Set 57 Problem #5

Set 57 Problem number 5

Problem

What is the approximate uncertainty in the velocity of an electron (mass 9.11 * 10^-31 kg) known to remain within a distance of 1.4 Angstroms of a proton?

What kinetic energy would the electron have at this velocity?

Approximately how many times would the electron 'orbit' the proton in a circular 'orbit' at this distance and velocity?
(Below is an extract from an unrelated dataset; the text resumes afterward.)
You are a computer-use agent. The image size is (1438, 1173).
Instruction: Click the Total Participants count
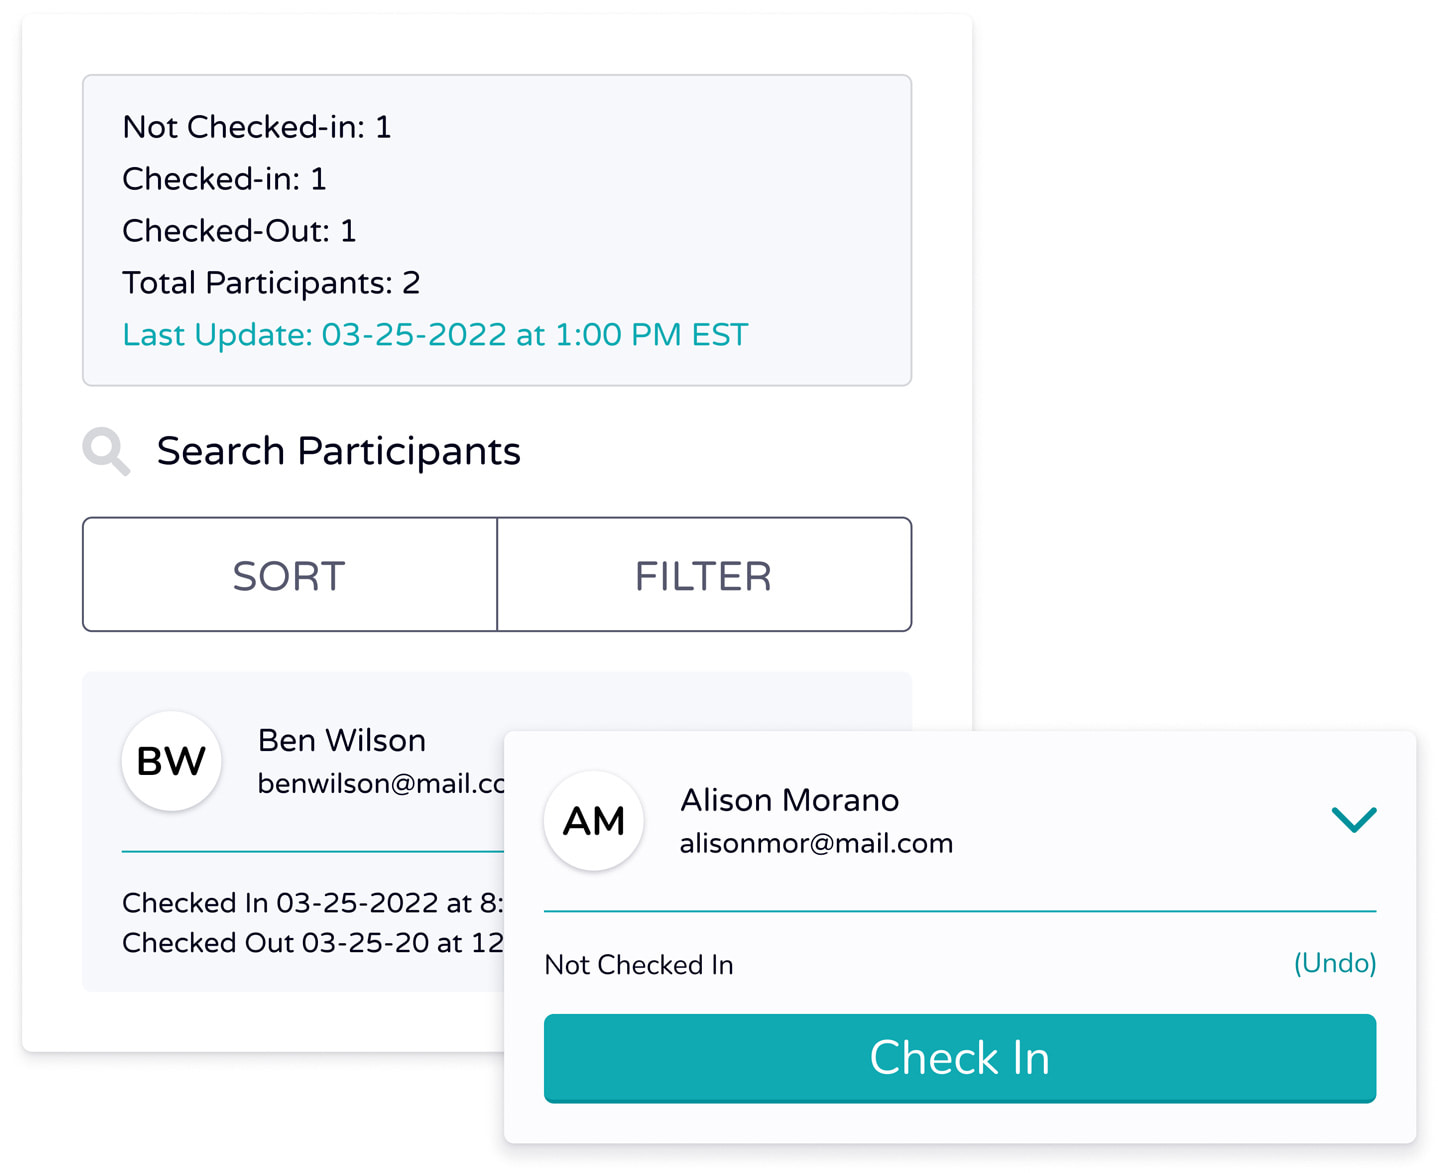click(271, 283)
Compare the centripetal acceleration at this distance and velocity to the acceleration of the electron due to the electrostatic force between an electron and a proton at this distance.

Solution

The product of the uncertainty in the position (standard units of meters) and the uncertainty in momentum (standard units of kg m/s) is equal to Planck's constant 6.63 * 10^-34 J s (units kg m^2 / s^2 * s = kg m^2 / s, same as units of position multiplied by units of momentum). We write this as

uncertainty principle: `dx * `dp = h.

The position uncertainty 2 * 1.4 Angstroms = 2.8 * 10^-10 meters, the diameter of the circle on which the electron 'orbits'. This implies an uncertainty of

momentum uncertainty: `dp = h / `dx = ( 6.63 * 10^-34 kg m^s / s ) / ( 2.8* 10^-10 m) = 4.735 * 10^-24 kg m/s.
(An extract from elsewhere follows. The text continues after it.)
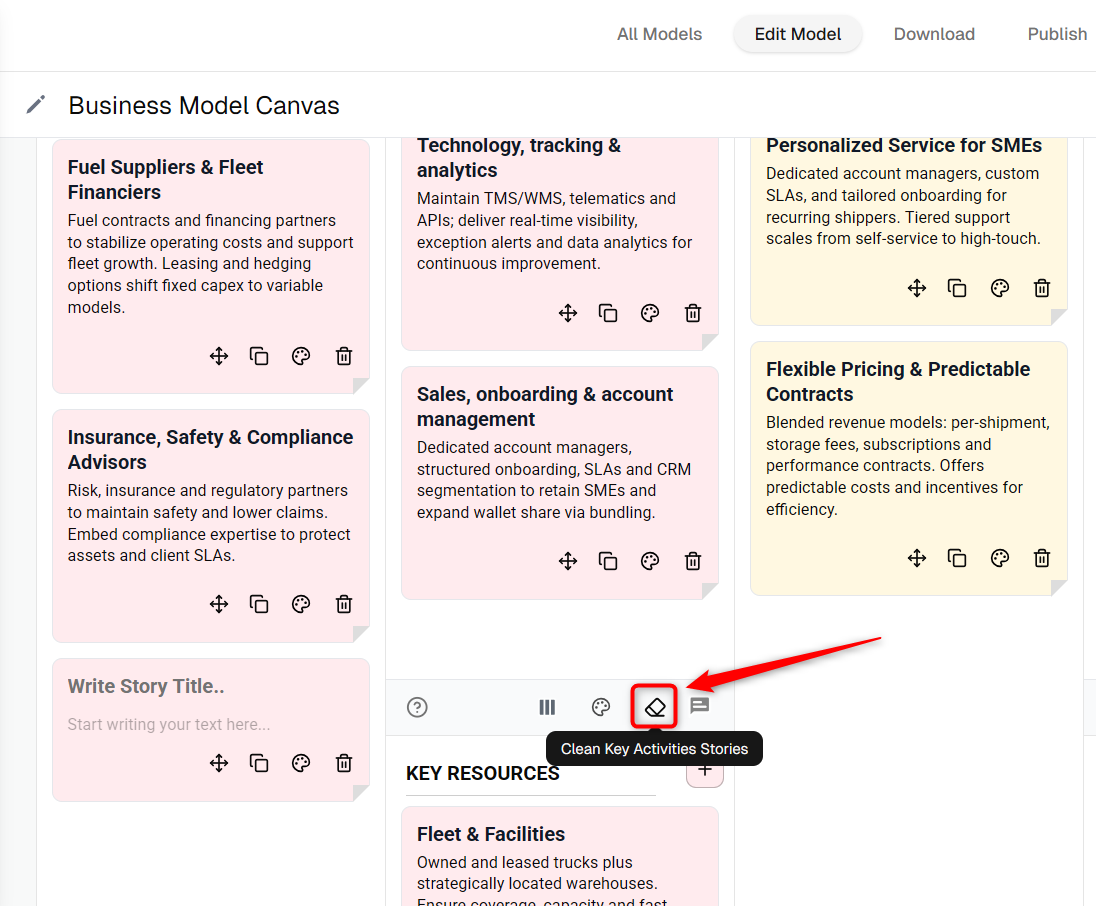Click the column layout icon in Key Activities footer

tap(547, 707)
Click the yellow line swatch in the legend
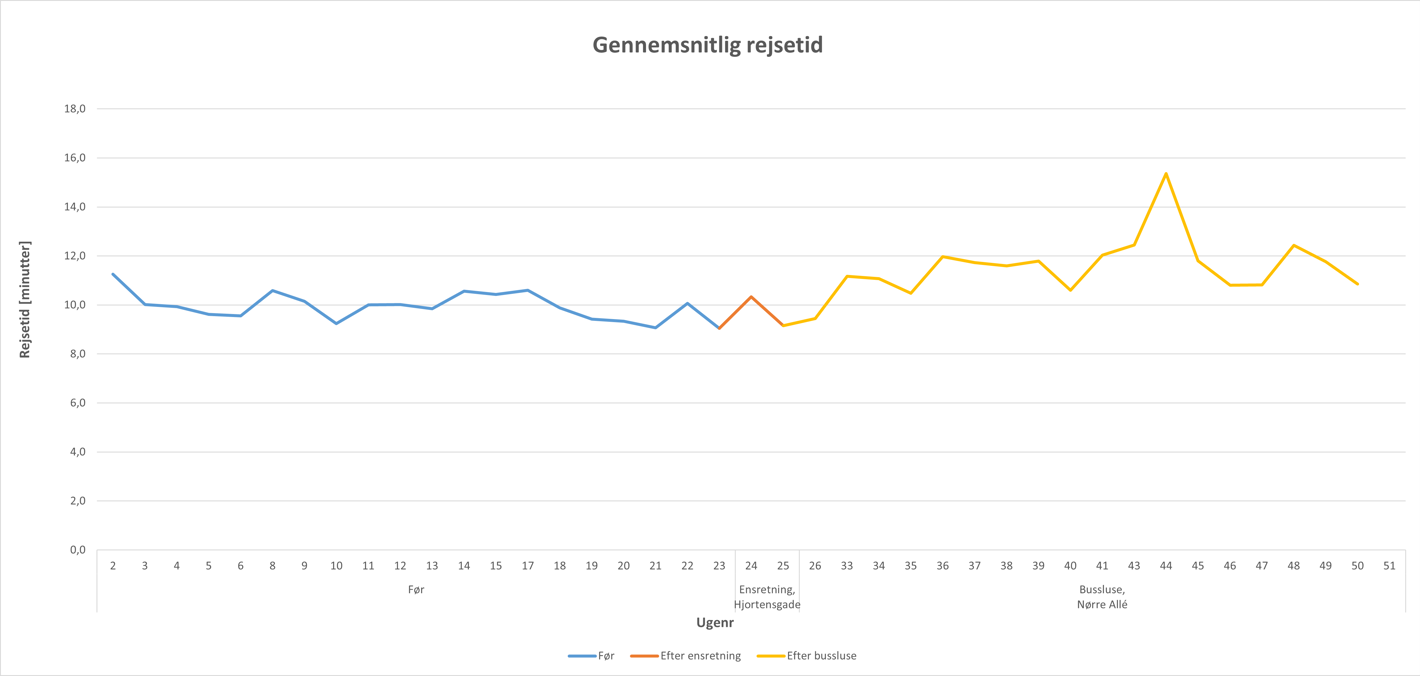The height and width of the screenshot is (676, 1420). coord(770,656)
Since momentum is the product p = m v of mass and velocity, the uncertainty in velocity is

velocity uncertainty: `dv = `dp / m = 4.735 * 10^-24 kg m/s / (9.11 * 10^-34 ks) = .5197 * 10^6 m/s.

At this velocity the electron would have kinetic energy

electron KE: .5 m v^2 = .5 ( 9.11 * 10^-31 kn) * ( .5197 * 10^6 m/s)^2 = 1.23 * 10^-19 J.
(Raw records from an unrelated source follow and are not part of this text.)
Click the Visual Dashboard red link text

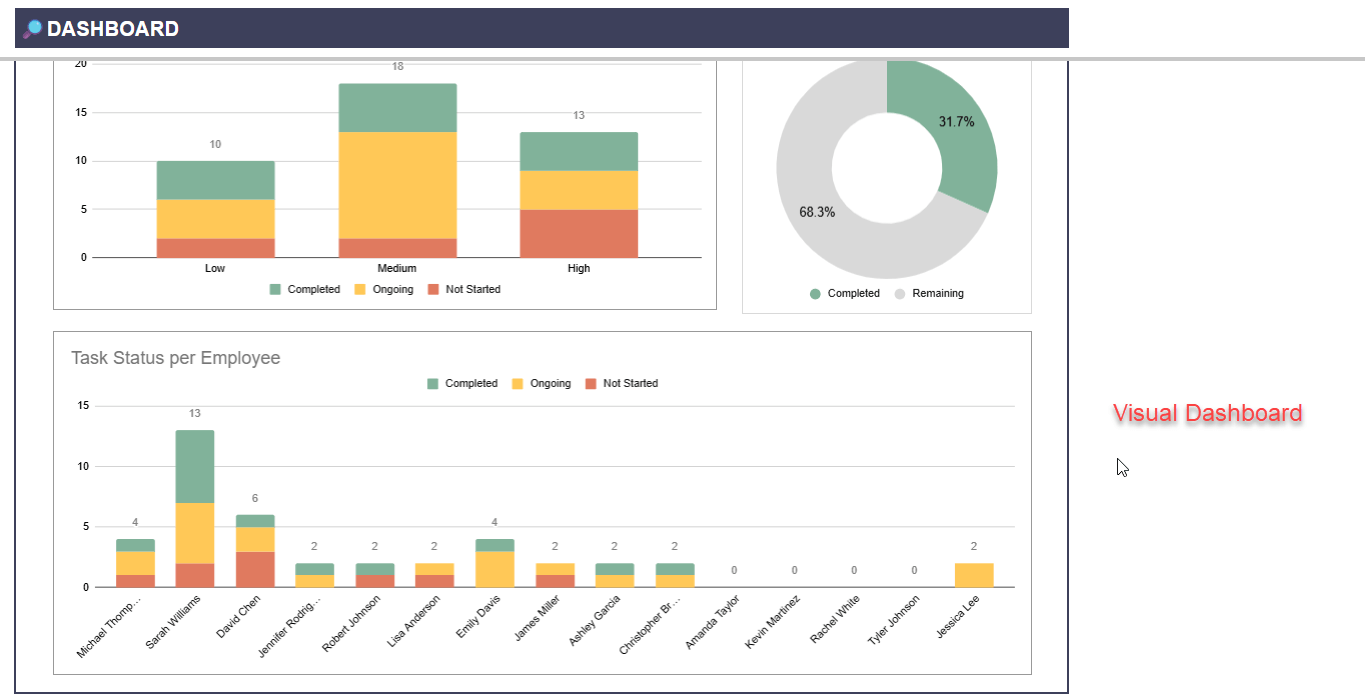tap(1206, 412)
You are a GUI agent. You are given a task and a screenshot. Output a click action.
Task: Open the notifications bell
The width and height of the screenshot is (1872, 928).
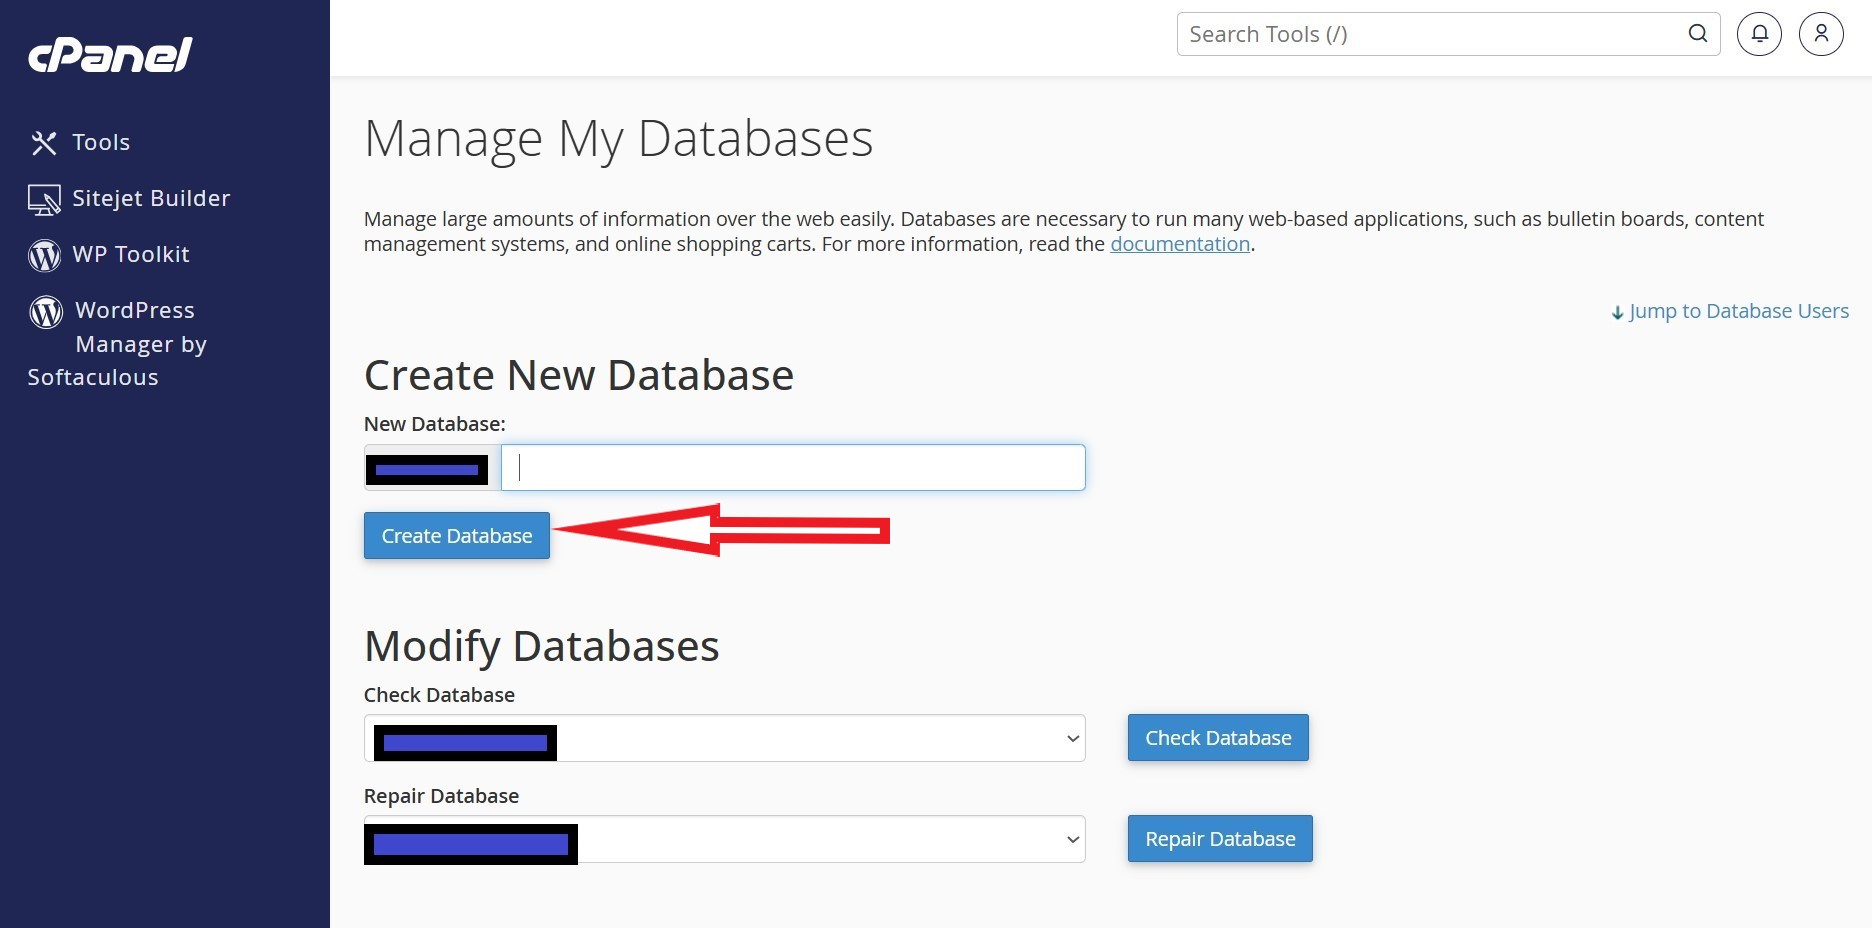tap(1759, 34)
To find the time required to 'orbit' at the given distance, we will divide the circumference of the 'orbit' by the velocity:

time to orbit = circumference / velocity = 2 `pi * 1.4 * 10^-10 meters / ( .5197 * 10^6 m/s) = 16.91 * 10^-16 sec.

The frequency of the orbit is therefore

frequency = 1 / ( 16.91 * 10^-16 sec) = .05913 * 10^16 / sec.

The centripetal acceleration is

centripetal acceleration = v^2 / r = ( .5197 * 10^6 m/s) ^ 2 / ( 1.4 Angstroms) = ( .5197 * 10^6 m/s) ^ 2 / ( 1.4 * 10^-10 m ) = .1929 * 10^22 m/s^2.

The force on an electron with this acceleration is

centripetal force = m * centripetal acceleration = (9.11 * 10^-31 kg) * ( .1929 * 10^22 m/s^2) = 1.757 * 10^-9 N.

The magnitude of the force of attraction between proton and electron is

| Coulomb force | = | k q1 q2 / r^2 | = 9 * 10^9 N m^2 / C^2 * (1.6 * 10^-19 C) ^ 2 / ( 1.4 * 10^-10 m)^2 = 11.75 * 10^-9 Newtons.

Note the order-or-magnitude agreement between the result from the uncertainty principle and the result from Coulomb's Law.

General Solution

A particle confined within some distance `dx = 2 * r will have uncertainty `dp in its momentum, where `dx * `dp = h (Planck's constant).

Thus we have `dp = h / `dx = h / (2 * r ).

If we know the mass of the particle we can find from the momentum `dp = m `dv the velocity corresponding to a momentum equal to the uncertainty:

`dv = `dp / m = h / ( 2 * r * m )

The KE of the particle will be

KE = .5 m v^2 = ( m v ) ^ 2 / ( 2 m ).

An electron moving at this velocity in a circular orbit at distance r from a proton would require time

time to orbit proton: `dt = circumference / velocity = 2 `pi r / ( h / 2 * r * m ) = 4 `pi r^2 mE / h

to complete an orbit, where mE is the mass of an electron..

The centripetal force required to hold the electron in the orbit is

centripetal force = m v^2 / r = mE ( ( 4 `pi r^2 mE / h )^2 ) / r = 16 `pi^2 mE^3 r^3 / h^2.

This can be compared to the Coulomb attraction between electron and proton:

| Coulomb force | = k qE^2 / r^2,

where qE is the magnitude of the fundamental charge.